Gli Experience erano molto più selvaggi dei Cream. Hendrix teneva gli amplificatori talmente alti che la gente usciva dai concerti con le orecchie che fischiavano. In oltre aveva una presenza scenica che tutti i Cream messi insieme non riuscivano ad eguagliare. Maltrattava la chitarra come nessuno ed era una novità assoluta: quella Stratocaster subiva più violenze di una donna stuprata. L'Inghilterra impazzì per quel trio. A conquistare il mondo ci hanno messo meno di un mese.


Nonostante questo Clapton ammise più di una volta di avere una tecnica molto più semplice di Hendrix. La stima che provava per lui era impressionante ed è curioso sentire poi Hendrix parlare di Clapton come un messia, un chitarrista grandioso, molto migliore di lui sotto tutti i punti di vista. Hendrix possedeva una modestia rara per un chitarrista che ha cambiato la storia. Clapton era più realista ma non ha mai denigrato colui che lo spodestò dal trono, se così si può dire.

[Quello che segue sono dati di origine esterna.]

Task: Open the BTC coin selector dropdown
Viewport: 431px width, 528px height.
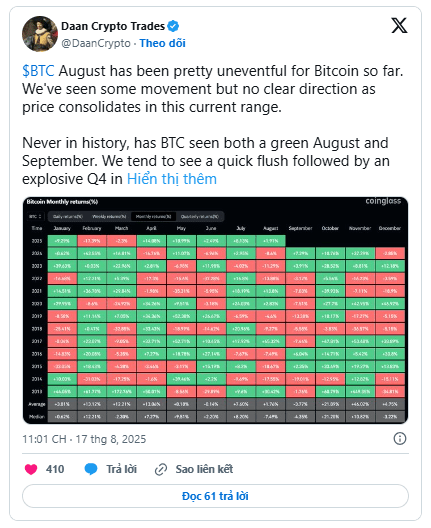Action: pyautogui.click(x=35, y=217)
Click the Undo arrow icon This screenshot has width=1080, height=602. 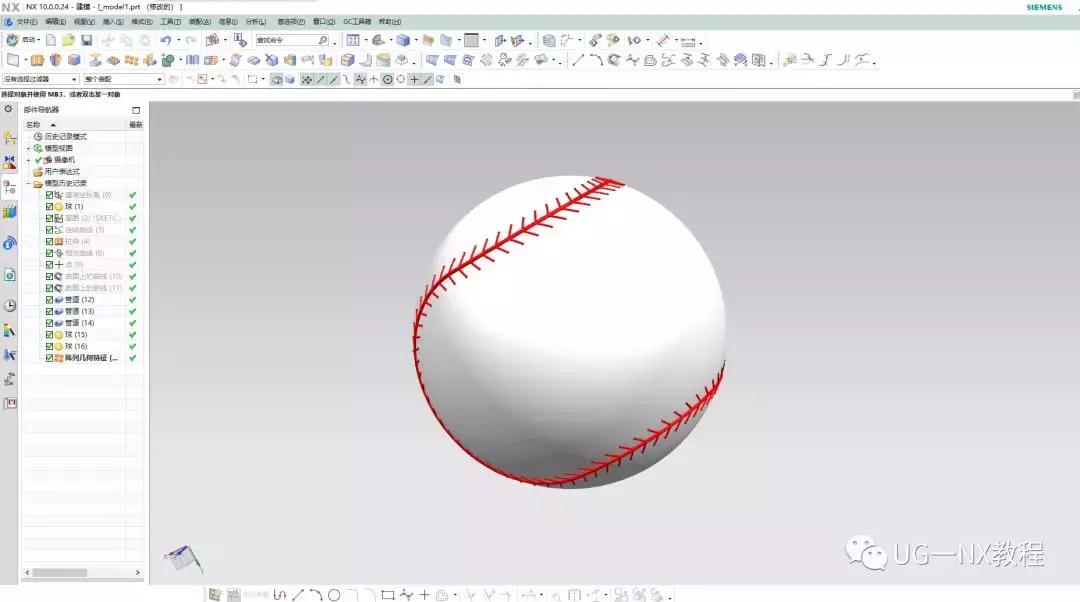click(x=165, y=40)
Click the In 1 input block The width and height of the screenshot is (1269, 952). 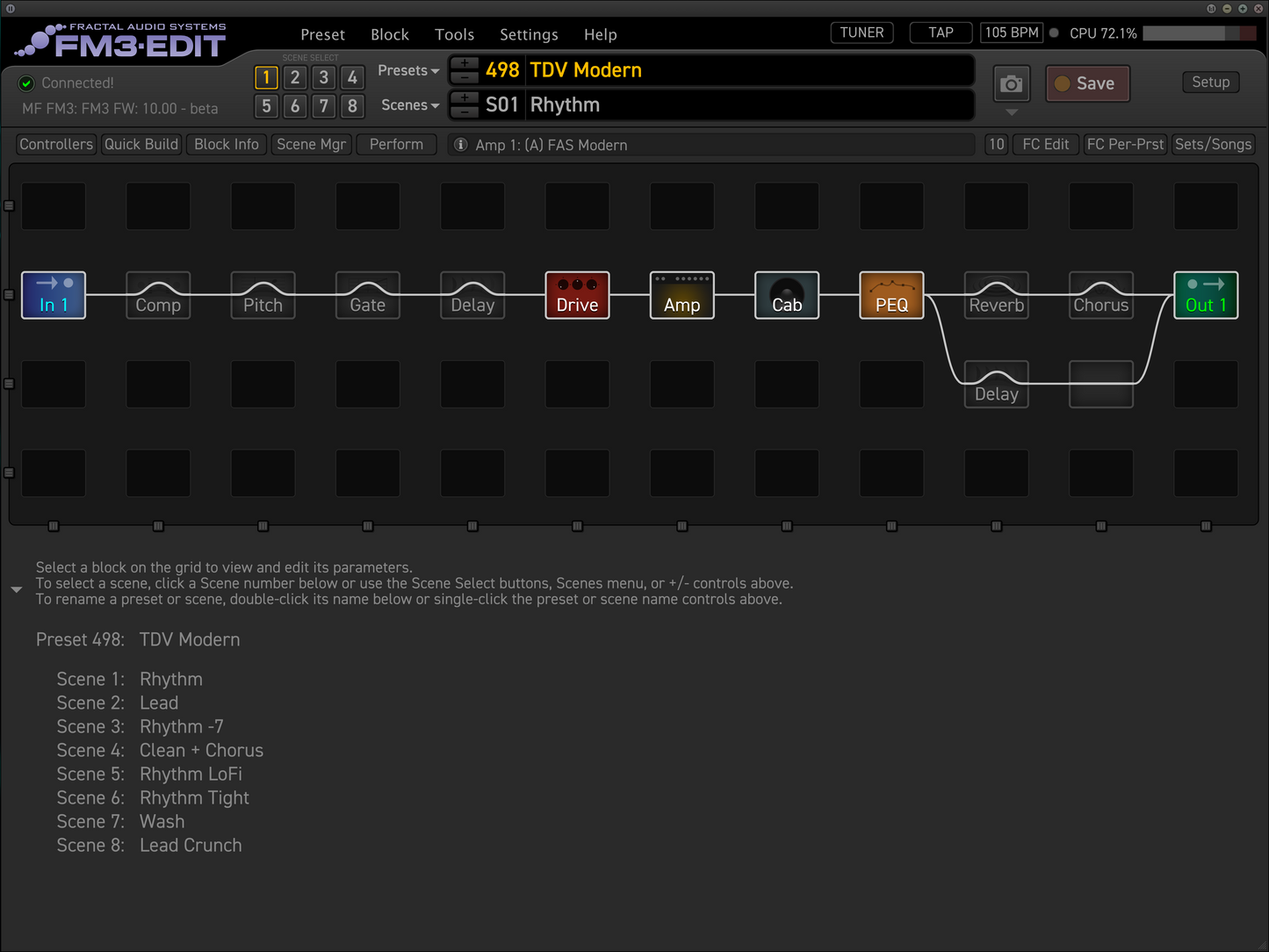click(x=53, y=295)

Nacquero allora due scuole: il blues di Clapton e il rock di Hendrix. Il primo lasciò completamente perdere il rock esplorato nei Cream per registrare dischi sempre più belli, in bilico tra blues più viscerale e rock'n'roll più vecchio; il secondo visse i tre anni (1967-1970) più intensi che un chitarrista potrebbe mai desiderare. Registrò tre dischi storici (Are You Experienced?, Axis: Bold as Love, Electric Ladyland) e un numero enorme di live. Poi si spense proprio mentre sembrava ad un passo dal compiere un altro miracolo (il primo era Electric Ladyland). Il miracolo si chiamava Cry Of Love, uscito postumo e, purtroppo, incompleto.
Io continuo a ringraziare questi due grandi chitarristi che, anche se uno è morto, continuano a darmi emozioni che pochi altri riescono a darmi.